Based on all of this, it sounds like trapped ions are a real pain. Why would you think they’re more scalable than, say, superconducting qubits?

Admittedly, integrating photonic components into an ion trap chip is challenging and time-consuming. However, once integrated, it’s very easy to scale! This is because:

  • The semiconductor industry is very good at fabricating a lot of small structures with high reproducibility
  • Small fabrication defects only lead to small zone-to-zone control strength variations that can be easily calibrated out

All in all, fabricating classical control structures at scale is usually much easier than fabricating qubits at scale. This is both because solid-state qubits suffer from a different kind of noise than is relevant for classical electronics, and because fabrication defects can translate into non-correctable qubit properties (e.g. Poor T2 or a frequency shift). Thus, while fabricating one ion trap with one grating coupler may be more complex than fabricating one niobium chip with one superconducting qubit, fabricating 10,000 grating couplers with 50 +- 5 % efficiency is much easier than fabricating 10,000 superconducting qubits with T2 = 1 +- 0.1 ms.

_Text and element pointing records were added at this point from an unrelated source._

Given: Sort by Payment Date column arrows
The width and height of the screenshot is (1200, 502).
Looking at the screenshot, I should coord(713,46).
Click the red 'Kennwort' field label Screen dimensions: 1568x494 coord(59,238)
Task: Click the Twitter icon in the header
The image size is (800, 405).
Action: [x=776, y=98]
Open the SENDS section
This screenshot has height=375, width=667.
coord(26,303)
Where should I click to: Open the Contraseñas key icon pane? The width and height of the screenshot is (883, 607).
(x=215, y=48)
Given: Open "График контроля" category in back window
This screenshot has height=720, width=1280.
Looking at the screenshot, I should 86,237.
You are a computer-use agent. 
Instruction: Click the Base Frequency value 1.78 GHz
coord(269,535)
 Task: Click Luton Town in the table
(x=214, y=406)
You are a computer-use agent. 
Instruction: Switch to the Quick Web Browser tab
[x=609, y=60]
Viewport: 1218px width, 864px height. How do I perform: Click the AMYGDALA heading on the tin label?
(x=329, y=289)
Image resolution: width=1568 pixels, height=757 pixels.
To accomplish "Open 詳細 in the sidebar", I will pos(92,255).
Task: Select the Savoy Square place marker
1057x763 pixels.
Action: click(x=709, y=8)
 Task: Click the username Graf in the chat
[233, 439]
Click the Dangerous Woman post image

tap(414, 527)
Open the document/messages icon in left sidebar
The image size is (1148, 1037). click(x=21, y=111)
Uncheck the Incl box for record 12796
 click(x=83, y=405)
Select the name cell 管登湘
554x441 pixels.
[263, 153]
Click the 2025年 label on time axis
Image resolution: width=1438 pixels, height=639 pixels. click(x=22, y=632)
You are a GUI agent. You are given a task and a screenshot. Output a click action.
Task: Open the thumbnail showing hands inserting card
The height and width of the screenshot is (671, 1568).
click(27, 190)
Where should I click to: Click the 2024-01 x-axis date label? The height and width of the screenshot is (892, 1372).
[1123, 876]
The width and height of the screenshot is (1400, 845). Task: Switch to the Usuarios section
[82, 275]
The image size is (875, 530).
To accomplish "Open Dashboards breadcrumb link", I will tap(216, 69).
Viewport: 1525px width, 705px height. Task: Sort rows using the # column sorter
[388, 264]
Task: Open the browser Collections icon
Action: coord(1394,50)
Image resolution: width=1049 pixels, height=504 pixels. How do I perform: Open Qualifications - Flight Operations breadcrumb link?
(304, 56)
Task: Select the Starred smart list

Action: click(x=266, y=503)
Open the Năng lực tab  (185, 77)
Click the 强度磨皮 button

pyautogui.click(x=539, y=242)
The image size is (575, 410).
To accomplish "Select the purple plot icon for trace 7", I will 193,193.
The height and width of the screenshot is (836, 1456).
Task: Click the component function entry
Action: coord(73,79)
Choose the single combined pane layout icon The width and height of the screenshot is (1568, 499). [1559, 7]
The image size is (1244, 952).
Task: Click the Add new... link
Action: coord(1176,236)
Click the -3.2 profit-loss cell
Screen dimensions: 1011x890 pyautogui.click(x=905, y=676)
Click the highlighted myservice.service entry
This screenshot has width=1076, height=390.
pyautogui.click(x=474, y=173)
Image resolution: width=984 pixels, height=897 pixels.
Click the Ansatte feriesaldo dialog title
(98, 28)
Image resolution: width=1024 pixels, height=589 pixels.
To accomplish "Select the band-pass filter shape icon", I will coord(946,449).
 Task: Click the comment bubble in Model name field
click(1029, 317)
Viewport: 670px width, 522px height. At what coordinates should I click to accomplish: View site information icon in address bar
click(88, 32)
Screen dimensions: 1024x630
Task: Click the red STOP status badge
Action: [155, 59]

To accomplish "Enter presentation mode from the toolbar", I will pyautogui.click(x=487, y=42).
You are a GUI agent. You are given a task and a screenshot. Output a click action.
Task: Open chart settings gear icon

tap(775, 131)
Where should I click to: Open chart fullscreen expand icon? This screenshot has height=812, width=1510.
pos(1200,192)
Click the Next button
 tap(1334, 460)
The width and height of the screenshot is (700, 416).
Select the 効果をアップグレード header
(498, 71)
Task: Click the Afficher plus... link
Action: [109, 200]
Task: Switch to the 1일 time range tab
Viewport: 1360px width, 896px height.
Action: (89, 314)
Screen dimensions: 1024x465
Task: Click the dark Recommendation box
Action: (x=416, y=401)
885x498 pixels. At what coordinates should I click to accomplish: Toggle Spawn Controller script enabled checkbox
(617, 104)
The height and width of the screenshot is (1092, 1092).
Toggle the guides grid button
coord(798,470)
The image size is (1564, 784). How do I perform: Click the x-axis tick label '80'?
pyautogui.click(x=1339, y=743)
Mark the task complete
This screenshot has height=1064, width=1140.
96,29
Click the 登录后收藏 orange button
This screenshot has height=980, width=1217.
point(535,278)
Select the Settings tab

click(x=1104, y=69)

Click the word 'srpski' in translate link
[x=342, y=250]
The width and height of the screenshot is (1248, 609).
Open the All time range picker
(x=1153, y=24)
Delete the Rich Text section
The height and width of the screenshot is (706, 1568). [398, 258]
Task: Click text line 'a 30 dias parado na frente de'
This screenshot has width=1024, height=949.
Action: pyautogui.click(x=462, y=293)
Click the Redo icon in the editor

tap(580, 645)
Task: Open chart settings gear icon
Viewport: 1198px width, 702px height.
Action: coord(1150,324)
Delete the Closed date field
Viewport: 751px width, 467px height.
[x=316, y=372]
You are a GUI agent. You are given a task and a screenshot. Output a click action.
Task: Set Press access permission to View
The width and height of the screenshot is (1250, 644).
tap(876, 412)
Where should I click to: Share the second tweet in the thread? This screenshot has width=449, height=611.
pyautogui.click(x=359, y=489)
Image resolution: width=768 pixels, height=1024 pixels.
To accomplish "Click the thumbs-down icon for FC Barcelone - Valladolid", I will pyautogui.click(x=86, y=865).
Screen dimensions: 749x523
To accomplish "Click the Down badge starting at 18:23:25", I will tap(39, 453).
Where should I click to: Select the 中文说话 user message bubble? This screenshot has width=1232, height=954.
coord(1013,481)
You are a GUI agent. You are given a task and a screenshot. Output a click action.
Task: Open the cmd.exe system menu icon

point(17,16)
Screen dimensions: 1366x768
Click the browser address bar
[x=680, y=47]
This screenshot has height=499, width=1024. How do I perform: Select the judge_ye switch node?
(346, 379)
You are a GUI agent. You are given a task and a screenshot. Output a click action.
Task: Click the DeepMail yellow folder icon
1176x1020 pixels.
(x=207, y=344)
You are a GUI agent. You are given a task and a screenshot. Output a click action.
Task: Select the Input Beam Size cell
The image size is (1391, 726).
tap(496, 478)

The non-issue of qubit yield is only one reason why I am particularly optimistic about the scalability of trapped-ion QCs. Additional considerations include topics such as:

  • CMOS compatibility If you’re building a 10-qubit quantum computer, CMOS compatibility doesn’t really matter, as you’ll want to build it in your own artisanal process. On the other hand, if you’re thinking of tens of thousands of qubits, then being able to piggyback on established semiconductor processes and supply chains is a big help.
  • Power dissipation. In any reasonably large QC, some of the control must be integrated to avoid the limits of signal I/O. Assuming your process allows for electronic integration, the next question is: how much power can it use? For very-low-temperature qubits (like superconducting qubits), the answer is: not very much. For example, Bluefors’s recent monster system boasts about 100 uW of cooling power at 20 mK, and 3 mW at 100 mK. By contrast, you can easily get several watts at 4K using inexpensive cryocoolers, and kilowatts are available at industrial scales. And, to nobody’s surprise, electronic integration is orders of magnitude easier when you can use orders of magnitude more power.

Scalability is, of course, a funny term. There is no such thing as a “scalable” system, only systems capable of operation at certain scales. High-level analyses like this post glance over the fact that what stands between today and 1 million qubits is essentially just “a whole bunch of very platform-specific technical challenges” - and, by the nature of research, nobody can predict which will fall and which will resist.

Still, we must remember that quantum computing is a research marathon, and we’re just at the beginning of working our way through these issues. While today’s qubit count can be suggestive, we shouldn’t mistake it for a measure of the long-term viability of a quantum computing method.